Stored data:
§ §

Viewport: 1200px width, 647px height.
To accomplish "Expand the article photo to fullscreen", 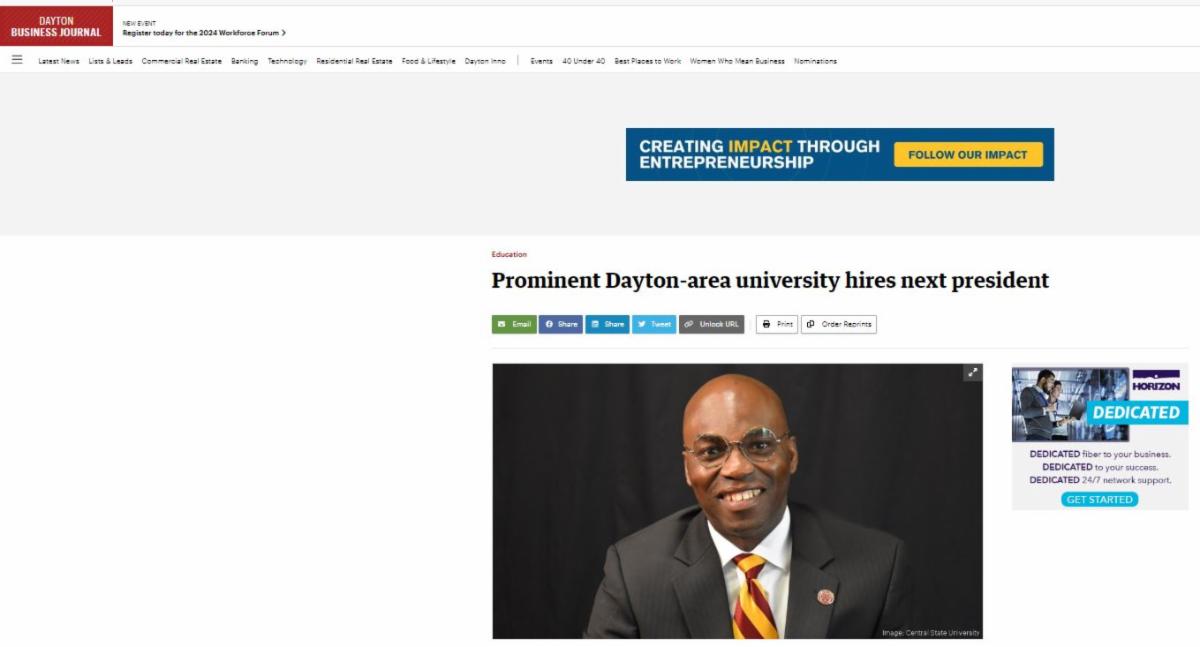I will coord(972,373).
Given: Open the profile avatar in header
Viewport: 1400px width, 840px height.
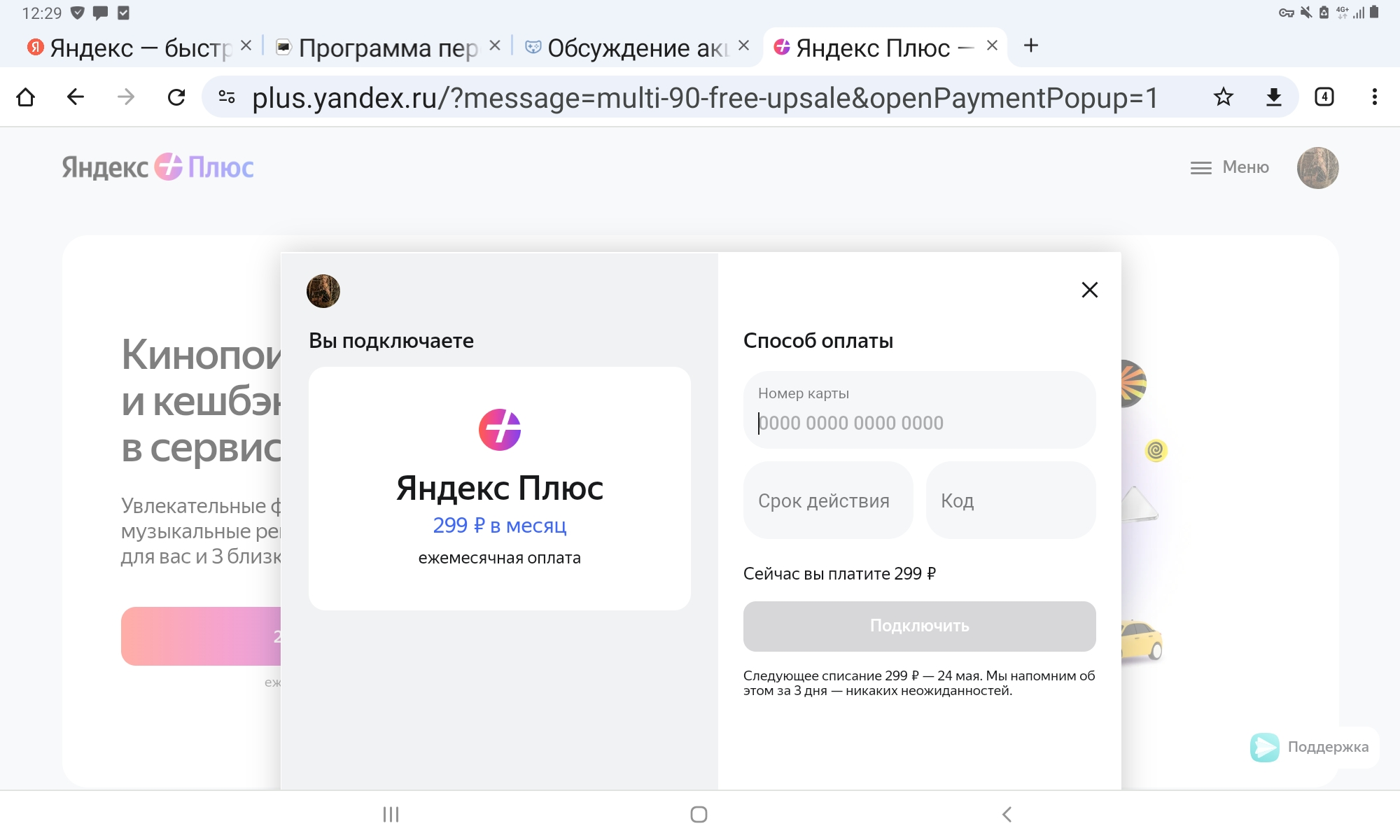Looking at the screenshot, I should (x=1317, y=167).
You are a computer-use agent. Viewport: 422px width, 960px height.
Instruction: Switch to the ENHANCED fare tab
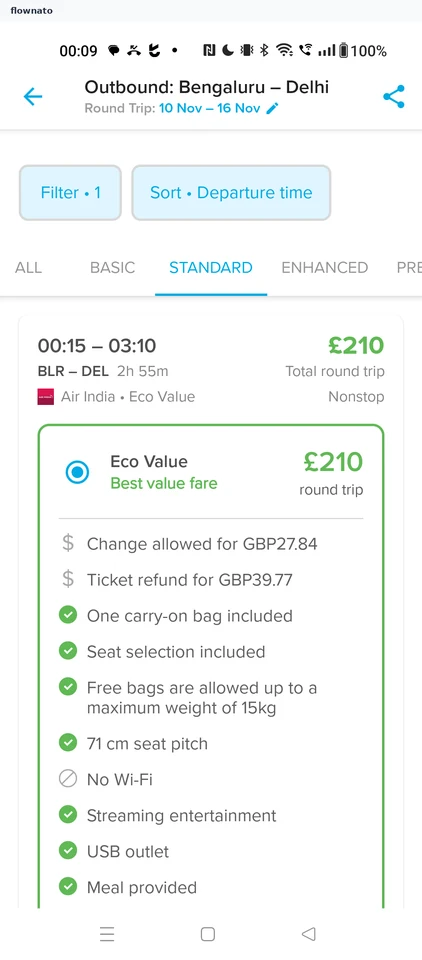tap(325, 268)
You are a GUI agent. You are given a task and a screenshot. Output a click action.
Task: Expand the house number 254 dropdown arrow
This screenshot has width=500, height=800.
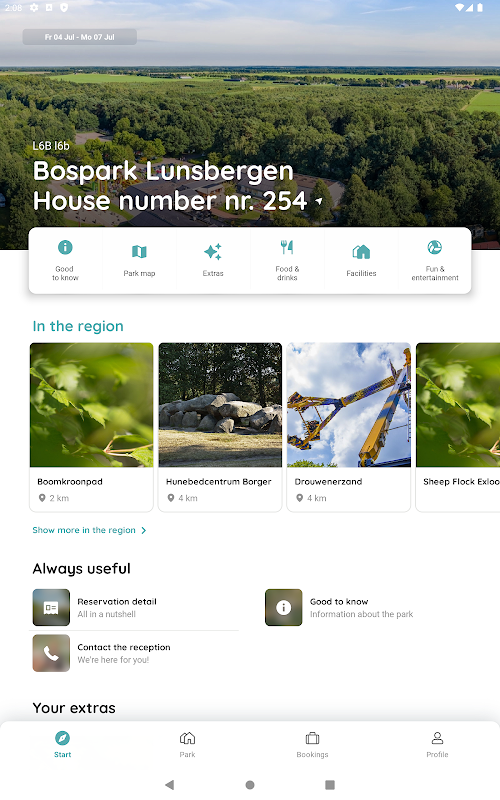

§ §

• REQUIRED WORK
Look over the data above and show each line that contains "agent".

• ANSWER AREA
You are a computer-use agent. Viewport: 422px width, 960px height.
You are a GUI agent. You are given a task and a screenshot. Output a click action.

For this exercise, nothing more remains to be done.